*Exercise details*.
For the entries that follow, restate word for word the line containing "Viewport: 273px width, 153px", the line containing "Screen dimensions: 798x416", and every line that lies between them.

┏━━

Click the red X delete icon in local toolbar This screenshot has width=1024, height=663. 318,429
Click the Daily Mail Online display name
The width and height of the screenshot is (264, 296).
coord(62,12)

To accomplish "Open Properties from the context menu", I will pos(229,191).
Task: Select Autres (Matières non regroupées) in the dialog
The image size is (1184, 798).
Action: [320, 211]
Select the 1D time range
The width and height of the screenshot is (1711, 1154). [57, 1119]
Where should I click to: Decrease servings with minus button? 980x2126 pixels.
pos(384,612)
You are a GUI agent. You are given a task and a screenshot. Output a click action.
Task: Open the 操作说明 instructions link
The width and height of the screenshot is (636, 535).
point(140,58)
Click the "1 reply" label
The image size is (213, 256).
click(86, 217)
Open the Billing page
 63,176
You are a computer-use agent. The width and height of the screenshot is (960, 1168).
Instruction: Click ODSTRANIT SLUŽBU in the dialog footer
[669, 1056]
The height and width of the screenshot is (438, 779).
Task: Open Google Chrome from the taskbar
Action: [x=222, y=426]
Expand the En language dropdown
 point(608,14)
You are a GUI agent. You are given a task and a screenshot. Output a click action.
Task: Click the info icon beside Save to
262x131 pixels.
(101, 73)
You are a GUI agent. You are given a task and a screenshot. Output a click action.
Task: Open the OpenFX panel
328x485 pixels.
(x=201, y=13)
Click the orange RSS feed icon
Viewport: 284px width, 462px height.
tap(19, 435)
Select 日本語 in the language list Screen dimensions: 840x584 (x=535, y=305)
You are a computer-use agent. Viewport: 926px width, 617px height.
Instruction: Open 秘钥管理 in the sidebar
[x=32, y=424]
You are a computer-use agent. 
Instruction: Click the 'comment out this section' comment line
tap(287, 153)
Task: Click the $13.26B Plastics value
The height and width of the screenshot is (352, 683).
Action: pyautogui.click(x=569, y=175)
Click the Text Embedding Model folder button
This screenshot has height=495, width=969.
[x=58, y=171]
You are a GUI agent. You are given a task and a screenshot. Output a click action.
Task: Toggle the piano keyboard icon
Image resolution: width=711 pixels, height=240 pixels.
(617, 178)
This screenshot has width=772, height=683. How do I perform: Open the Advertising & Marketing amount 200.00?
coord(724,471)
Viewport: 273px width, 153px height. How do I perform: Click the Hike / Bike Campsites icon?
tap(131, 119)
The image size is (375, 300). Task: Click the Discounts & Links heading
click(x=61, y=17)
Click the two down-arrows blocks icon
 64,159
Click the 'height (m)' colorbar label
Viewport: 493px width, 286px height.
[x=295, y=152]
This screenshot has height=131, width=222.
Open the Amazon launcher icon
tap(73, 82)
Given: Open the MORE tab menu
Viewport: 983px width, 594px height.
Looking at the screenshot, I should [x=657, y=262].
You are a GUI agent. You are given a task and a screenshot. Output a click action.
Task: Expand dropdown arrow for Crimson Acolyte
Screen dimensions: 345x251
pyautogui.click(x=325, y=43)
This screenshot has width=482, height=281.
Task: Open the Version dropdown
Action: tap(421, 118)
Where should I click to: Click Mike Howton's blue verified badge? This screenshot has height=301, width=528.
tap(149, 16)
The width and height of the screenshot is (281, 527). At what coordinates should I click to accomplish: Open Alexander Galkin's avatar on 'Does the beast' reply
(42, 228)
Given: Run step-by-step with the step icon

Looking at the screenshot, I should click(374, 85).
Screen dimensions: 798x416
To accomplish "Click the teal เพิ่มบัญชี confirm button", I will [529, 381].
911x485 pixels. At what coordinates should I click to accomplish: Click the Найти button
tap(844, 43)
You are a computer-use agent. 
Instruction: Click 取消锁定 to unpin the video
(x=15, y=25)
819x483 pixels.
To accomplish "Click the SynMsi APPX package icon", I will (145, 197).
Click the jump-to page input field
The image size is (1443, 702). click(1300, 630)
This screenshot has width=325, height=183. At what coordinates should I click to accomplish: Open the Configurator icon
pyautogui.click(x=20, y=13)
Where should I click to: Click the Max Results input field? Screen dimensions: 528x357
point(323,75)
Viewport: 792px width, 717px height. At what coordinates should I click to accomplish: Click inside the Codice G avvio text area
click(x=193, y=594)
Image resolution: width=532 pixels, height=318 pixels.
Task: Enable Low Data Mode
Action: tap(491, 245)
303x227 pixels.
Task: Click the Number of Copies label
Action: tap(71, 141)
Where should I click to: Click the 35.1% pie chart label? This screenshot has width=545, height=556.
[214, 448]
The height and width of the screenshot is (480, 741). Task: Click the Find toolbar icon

┗━━

*Task answer*.
Viewport: 273px width, 153px height. How do I perform: Click the Hike / Bike Campsites icon?
tap(131, 119)
The image size is (375, 300). Task: Click the Discounts & Links heading
click(x=61, y=17)
Click the two down-arrows blocks icon
 64,159
Click the 'height (m)' colorbar label
Viewport: 493px width, 286px height.
[x=295, y=152]
This screenshot has height=131, width=222.
Open the Amazon launcher icon
tap(73, 82)
Given: Open the MORE tab menu
Viewport: 983px width, 594px height.
Looking at the screenshot, I should [x=657, y=262].
You are a GUI agent. You are given a task and a screenshot. Output a click action.
Task: Expand dropdown arrow for Crimson Acolyte
Screen dimensions: 345x251
pyautogui.click(x=325, y=43)
This screenshot has width=482, height=281.
Task: Open the Version dropdown
Action: tap(421, 118)
Where should I click to: Click Mike Howton's blue verified badge? This screenshot has height=301, width=528.
tap(149, 16)
The width and height of the screenshot is (281, 527). At what coordinates should I click to accomplish: Open Alexander Galkin's avatar on 'Does the beast' reply
(42, 228)
Given: Run step-by-step with the step icon

Looking at the screenshot, I should click(374, 85).
Screen dimensions: 798x416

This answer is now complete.